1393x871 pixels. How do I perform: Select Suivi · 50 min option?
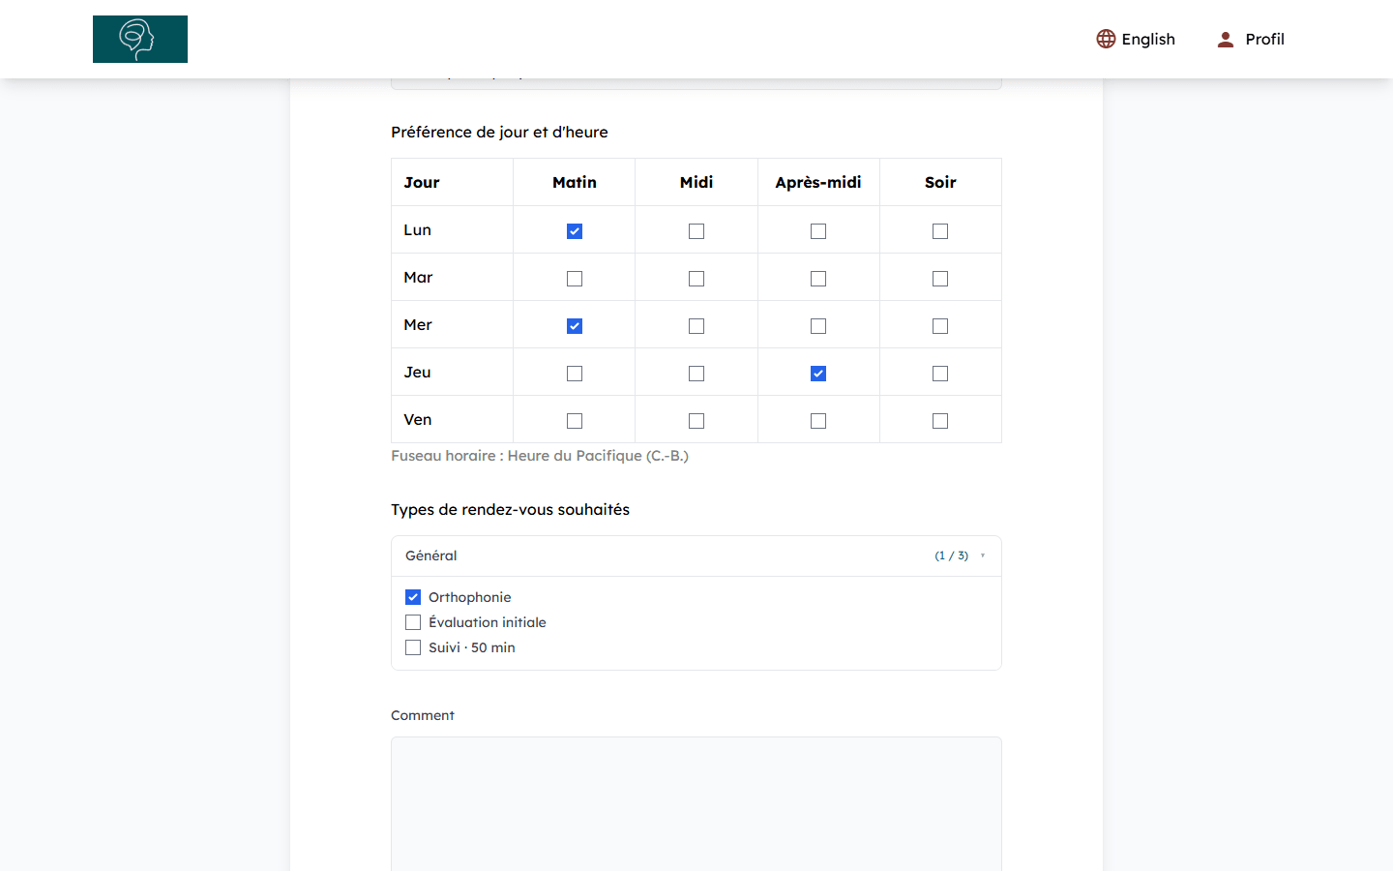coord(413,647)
--
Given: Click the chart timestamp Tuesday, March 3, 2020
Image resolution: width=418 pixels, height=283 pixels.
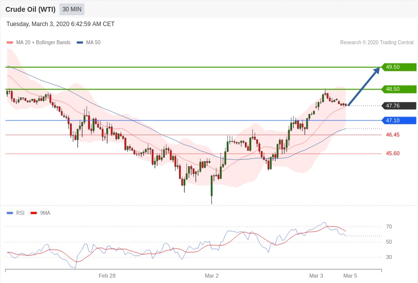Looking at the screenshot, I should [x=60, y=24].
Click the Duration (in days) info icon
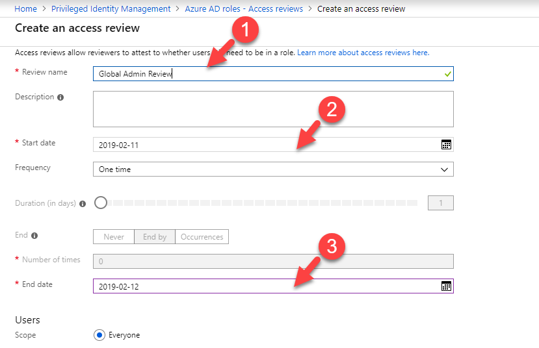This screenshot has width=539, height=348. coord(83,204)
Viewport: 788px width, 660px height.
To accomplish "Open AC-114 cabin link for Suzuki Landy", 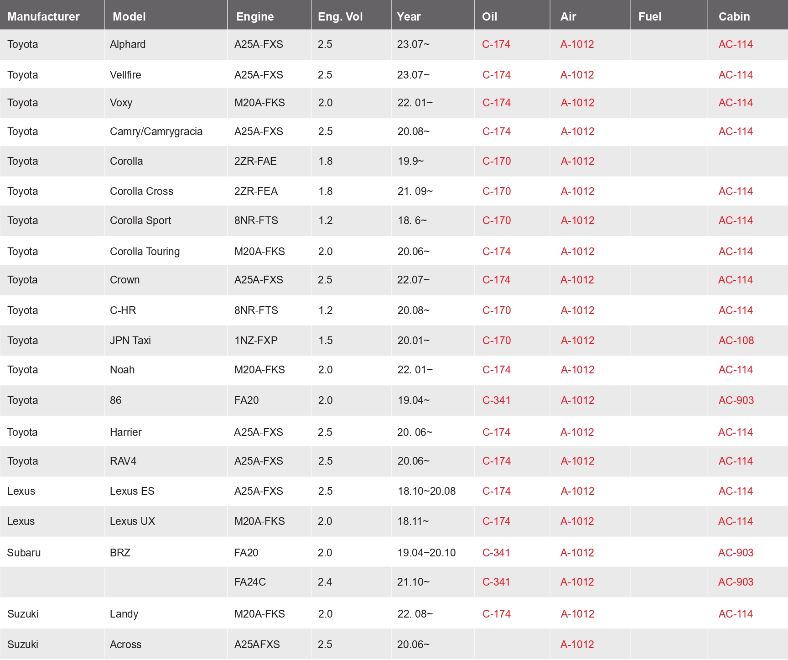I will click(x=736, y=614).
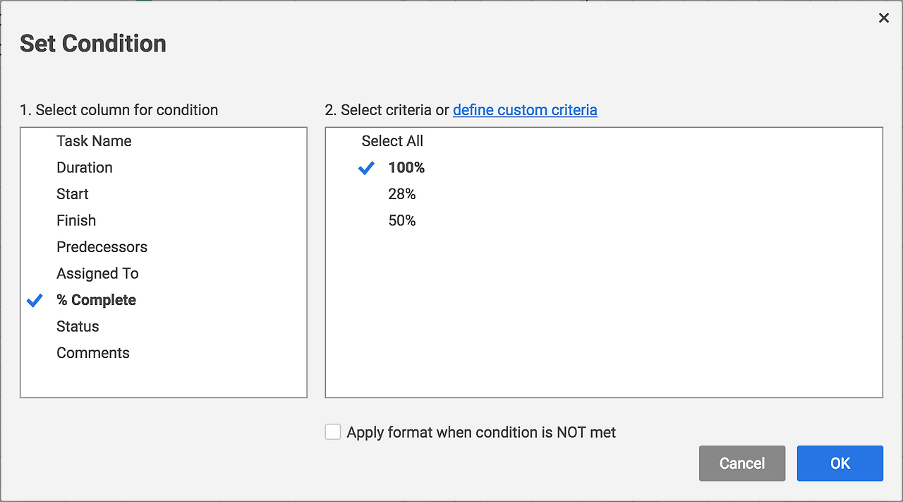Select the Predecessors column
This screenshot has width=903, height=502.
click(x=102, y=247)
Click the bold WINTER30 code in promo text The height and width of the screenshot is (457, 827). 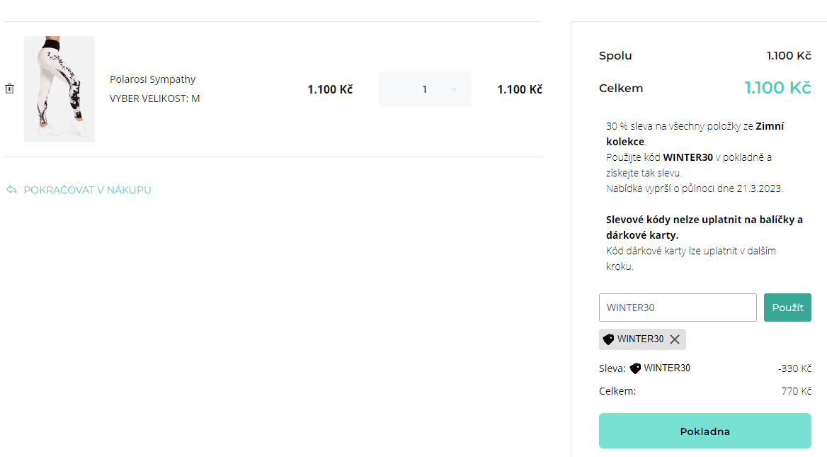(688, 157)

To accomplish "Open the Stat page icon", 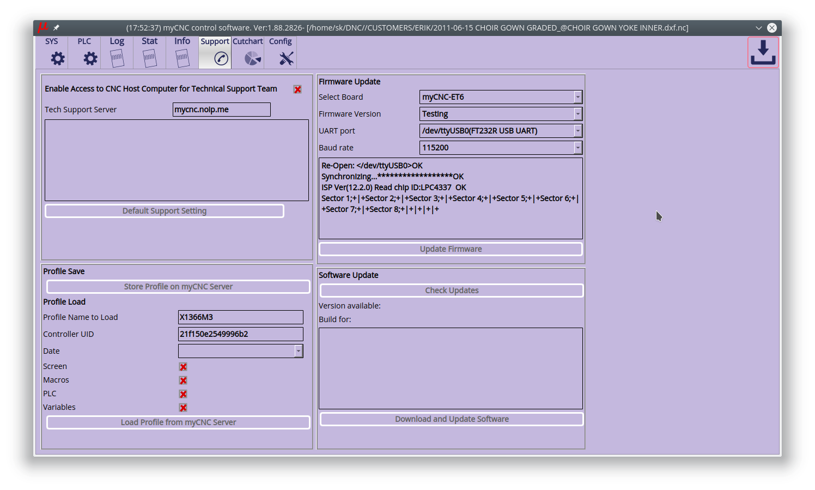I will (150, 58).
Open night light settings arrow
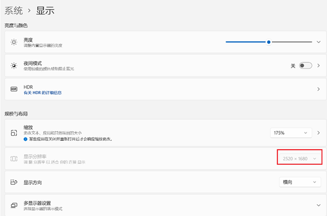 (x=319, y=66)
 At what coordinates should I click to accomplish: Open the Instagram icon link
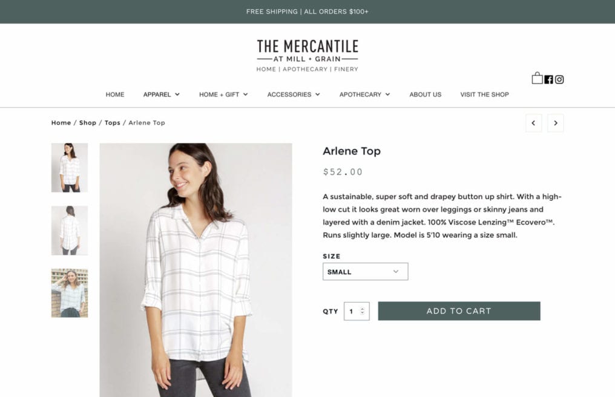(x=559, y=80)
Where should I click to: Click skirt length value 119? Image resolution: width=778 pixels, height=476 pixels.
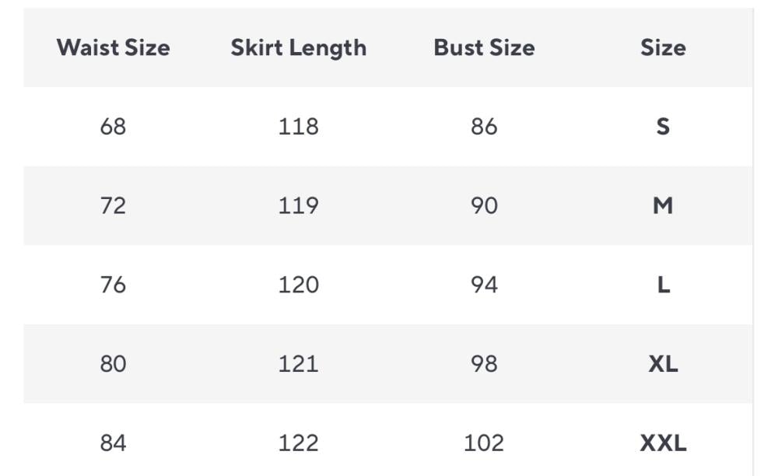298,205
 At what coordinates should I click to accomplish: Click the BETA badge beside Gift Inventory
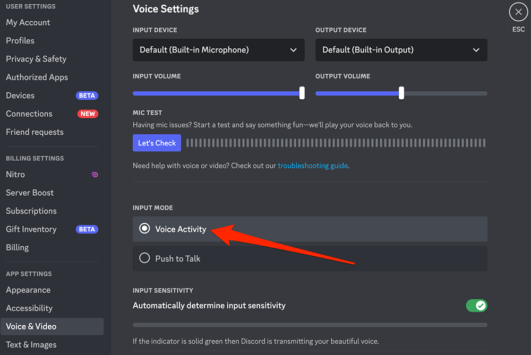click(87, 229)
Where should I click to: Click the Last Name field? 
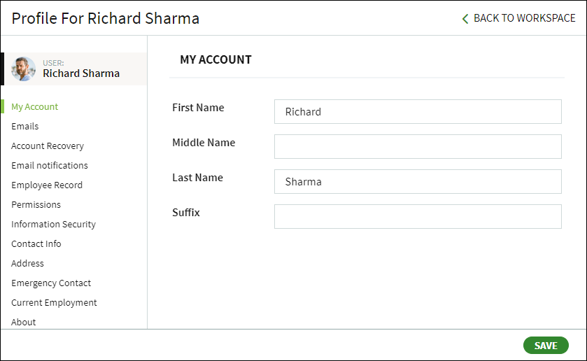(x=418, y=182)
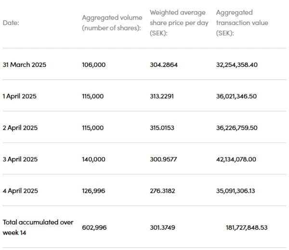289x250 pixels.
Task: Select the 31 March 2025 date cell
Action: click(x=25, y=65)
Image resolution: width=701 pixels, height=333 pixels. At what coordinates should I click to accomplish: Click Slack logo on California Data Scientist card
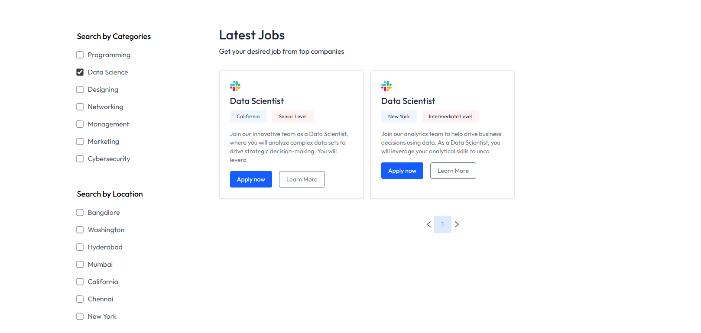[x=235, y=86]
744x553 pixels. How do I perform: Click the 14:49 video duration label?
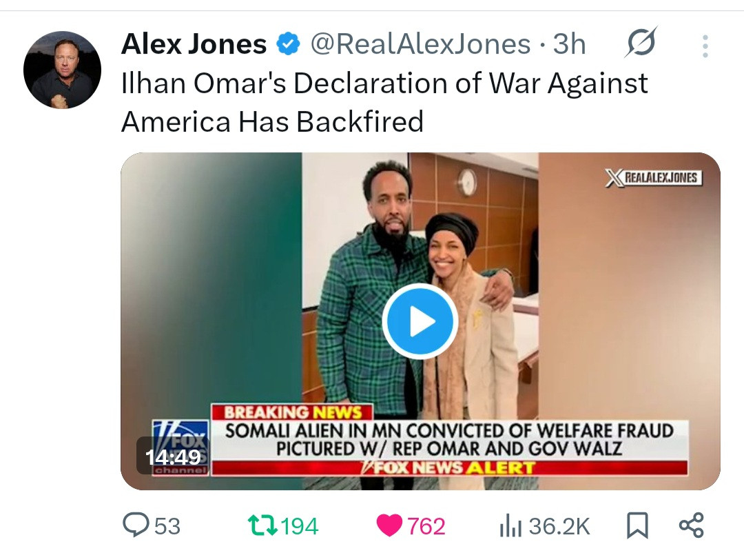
---
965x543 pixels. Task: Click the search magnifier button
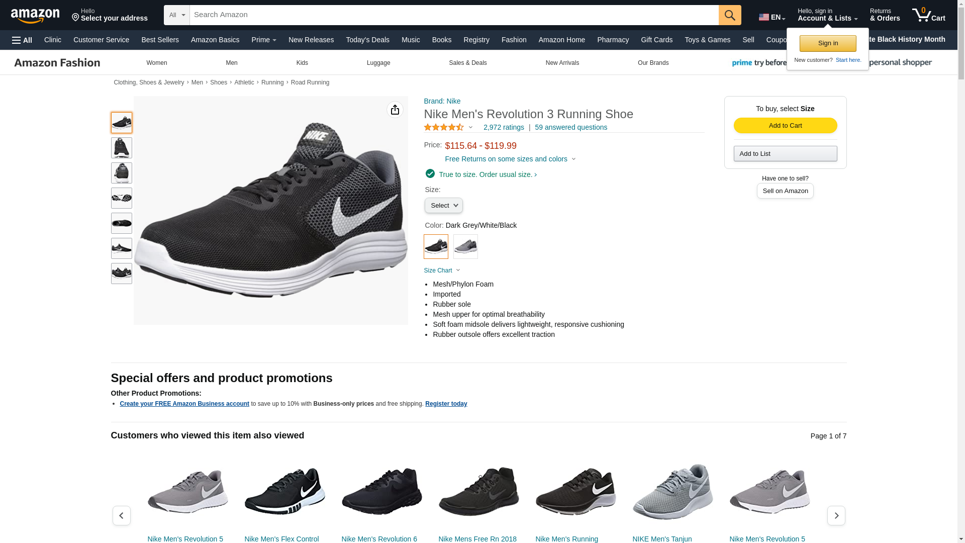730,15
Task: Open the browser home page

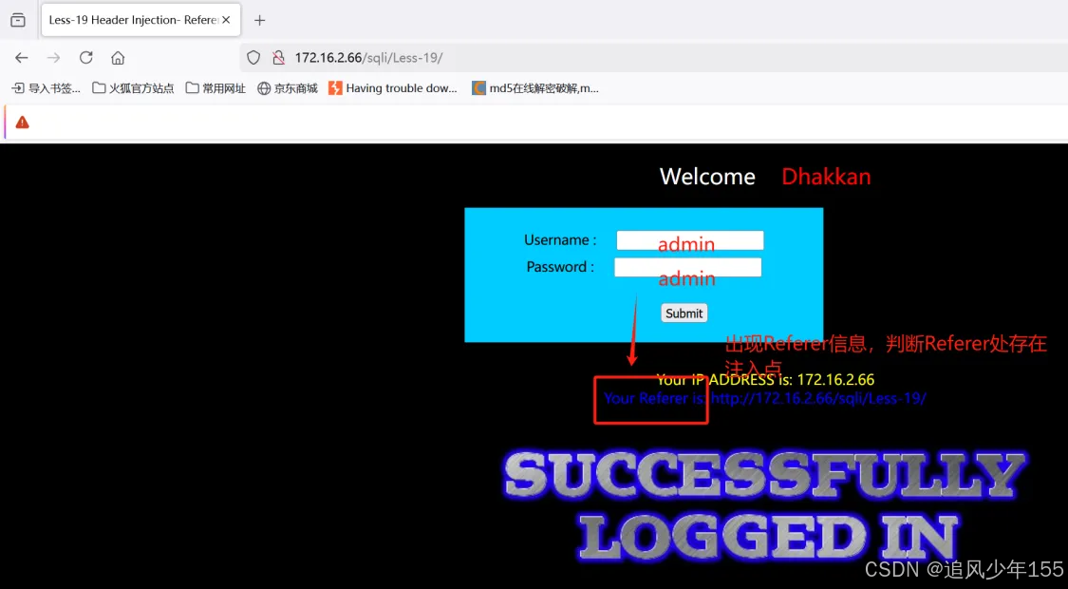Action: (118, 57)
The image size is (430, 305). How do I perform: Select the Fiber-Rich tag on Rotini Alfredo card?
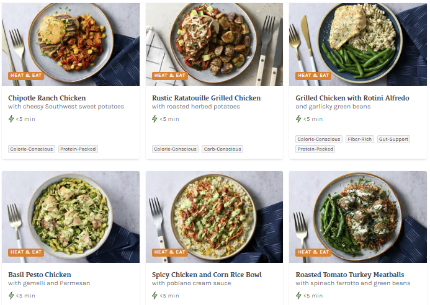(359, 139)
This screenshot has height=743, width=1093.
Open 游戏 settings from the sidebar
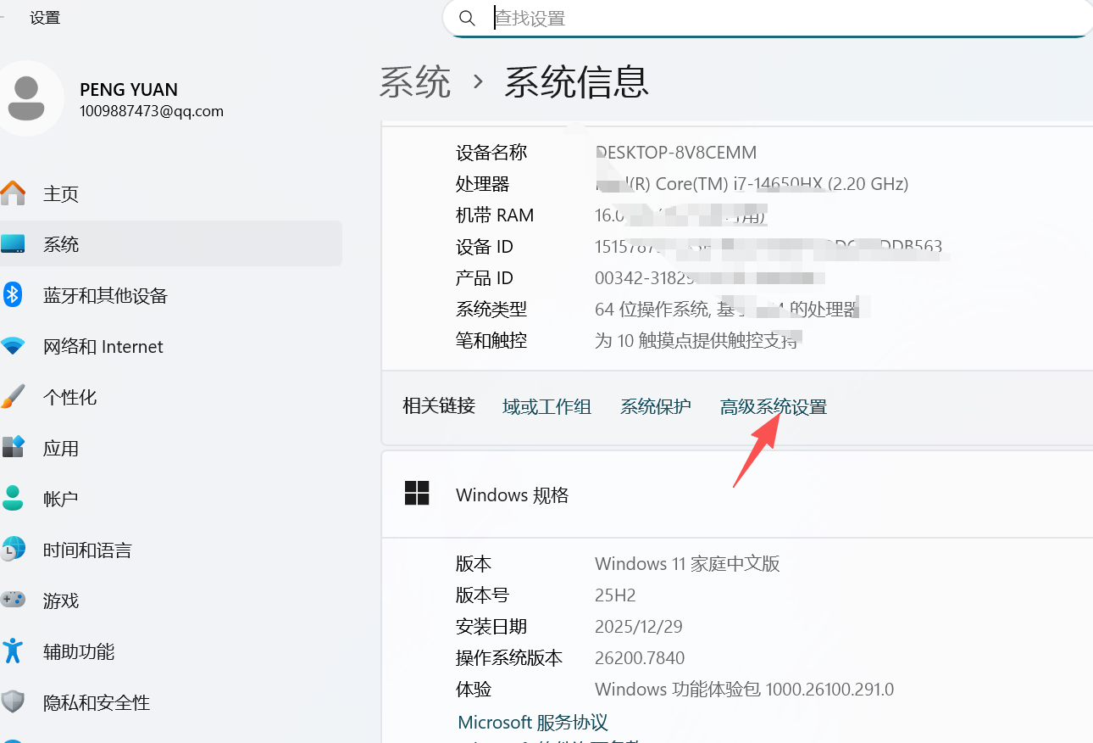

→ AIM OF THE TASK: Transcribe, word for word, the stretch of lines in the data above from the one with "Image resolution: width=701" through the one with "744x553 pixels. How"; omit all pictures.

→ ANSWER FOR THE TASK:
Image resolution: width=701 pixels, height=333 pixels. At what coordinates should I click to accomplish: Click Slack logo on California Data Scientist card
[x=235, y=86]
744x553 pixels. How do I perform: Click the 14:49 video duration label?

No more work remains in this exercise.